Un sentiment de sécurité renforcé
Les habitants interrogés expriment majoritairement leur satisfaction face à cette présence. Un résident de longue date témoigne : « avant, c’était plus calme. Depuis 1974, j’habite Vern-sur-Seiche, et il y a quand même eu un changement. » Pour d’autres, ces caméras représentent une protection supplémentaire, notamment dans certaines situations : « Quand on sort le soir, l’hiver, quand il fait nuit, c’est vrai que c’est plus sécurisant pour nous, pour nos collègues. »Certains citoyens reconnaissent l’utilité de ces dispositifs dans « les endroits isolés, où il y a peu de passages », tout en s’interrogeant sur l’équilibre entre sécurité et respect de la vie privée : « Est-ce qu’on privilégie notre vie privée, notre image, ou est-ce qu’on privilégie plutôt la sécurité ? Moi, je suis partagé. »Un cadre d’utilisation strict
La gestion des images est confiée à la police municipale. Lauriane Davenel, agent de surveillance de la voie publique, est chargée de mettre ces enregistrements « à disposition uniquement dans le cadre d’enquêtes ou sur réquisition du procureur ».En dehors de ces conditions, les images sont automatiquement supprimées après 30 jours.
Des résultats concrets
Selon la mairie, l’installation de ces caméras a entraîné une baisse de près de 50 % des infractions. « Il y a un effet de prévention et de dissuasion. Les caméras sont signalées, donc on constate beaucoup moins de vitrines ou de vitres cassées », explique le maire de la commune, Stéphane Labbé.Il ajoute : « Par exemple, autour de la médiathèque, on observe nettement moins d’effractions. »

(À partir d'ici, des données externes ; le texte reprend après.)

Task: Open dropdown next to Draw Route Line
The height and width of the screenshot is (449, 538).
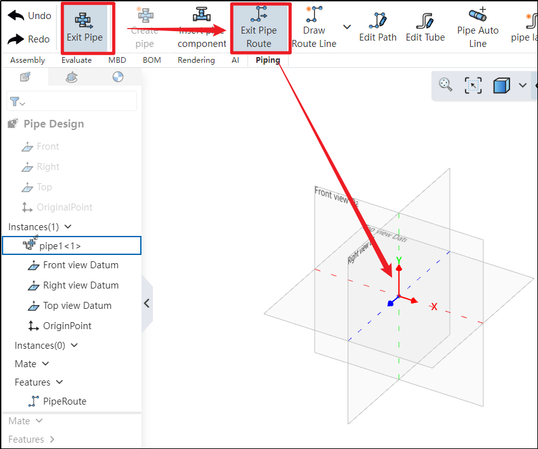Action: point(347,27)
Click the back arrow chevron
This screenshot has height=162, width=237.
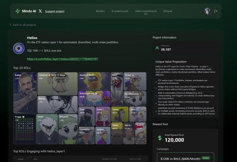[x=10, y=25]
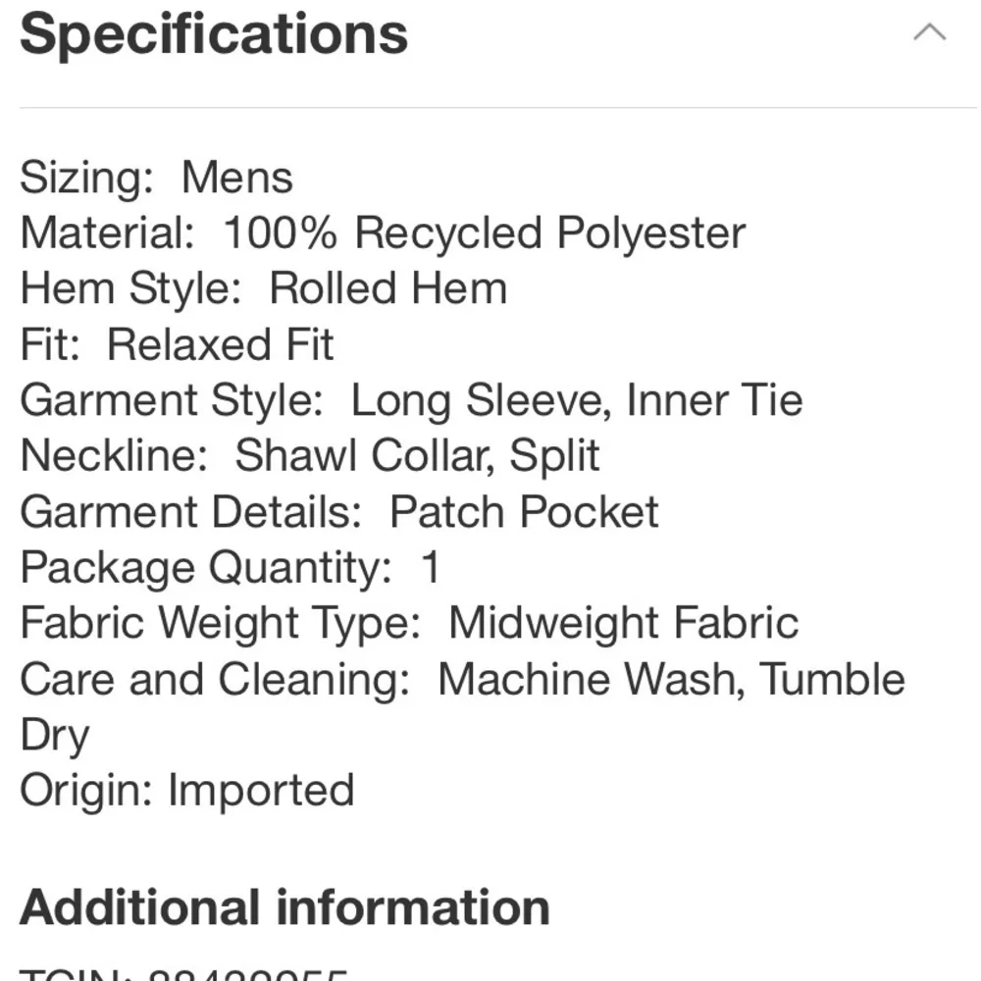The image size is (981, 981).
Task: Click the 100% Recycled Polyester material text
Action: tap(485, 232)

L’effet dissuasif est également souligné : « Ceux qui veulent un peu échauffer l’ambiance font désormais beaucoup plus attention. »

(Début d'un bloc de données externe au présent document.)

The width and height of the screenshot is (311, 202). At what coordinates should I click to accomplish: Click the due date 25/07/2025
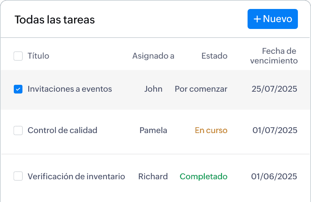pyautogui.click(x=274, y=89)
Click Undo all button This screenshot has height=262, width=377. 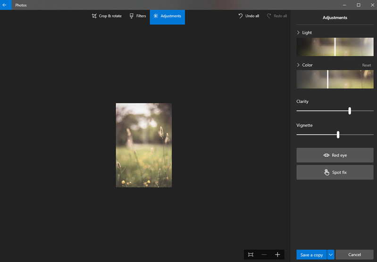click(249, 16)
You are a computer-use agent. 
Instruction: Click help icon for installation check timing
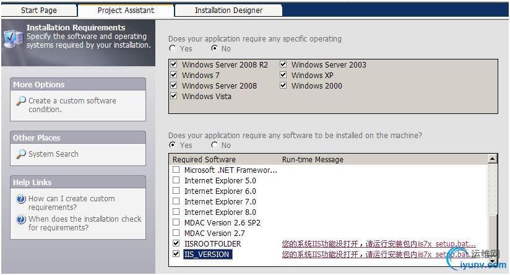(21, 220)
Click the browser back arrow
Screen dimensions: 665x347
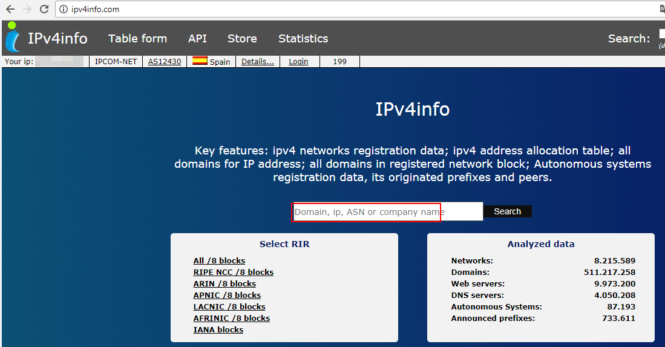pyautogui.click(x=10, y=9)
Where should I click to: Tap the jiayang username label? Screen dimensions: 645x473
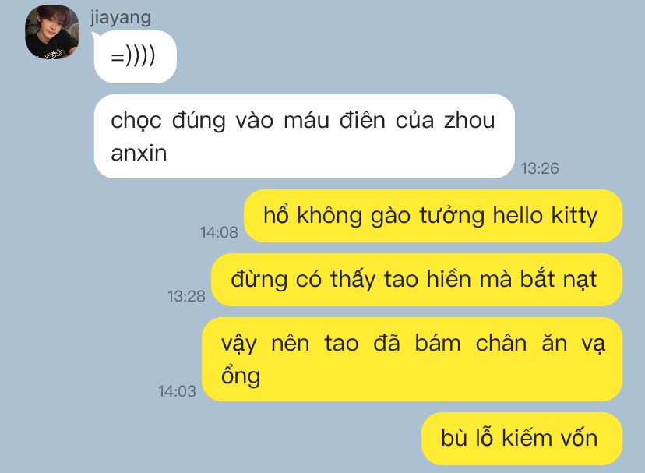click(121, 18)
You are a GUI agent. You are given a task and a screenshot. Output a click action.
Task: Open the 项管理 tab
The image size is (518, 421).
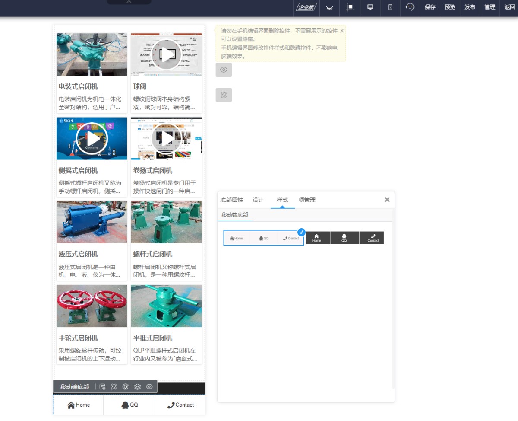tap(307, 200)
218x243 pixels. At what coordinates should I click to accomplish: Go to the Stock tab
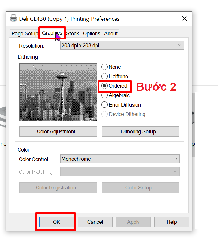pyautogui.click(x=73, y=33)
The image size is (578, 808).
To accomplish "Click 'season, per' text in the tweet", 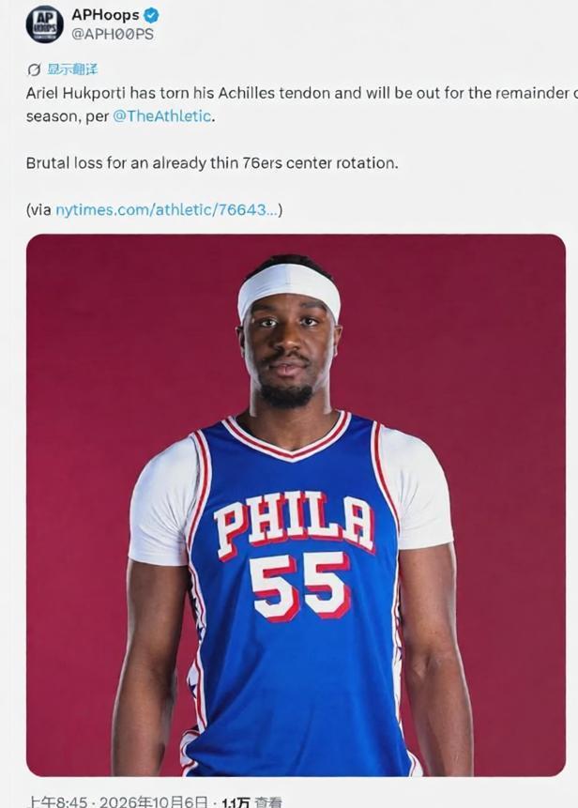I will [67, 116].
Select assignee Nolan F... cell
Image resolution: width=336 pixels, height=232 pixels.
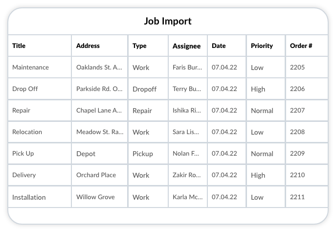click(186, 154)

Un outil apprécié par les forces de l’ordre
La gendarmerie confirme l’utilité de ce dispositif dans ses enquêtes : « Cela nous permet d’identifier le passage d’un véhicule ou d’individus correspondant à une description donnée par les victimes. C’est un outil tout à fait pertinent à notre niveau. »Depuis leur mise en service, environ cinquante demandes de visionnage ont été effectuées, permettant d’identifier 21 infractions.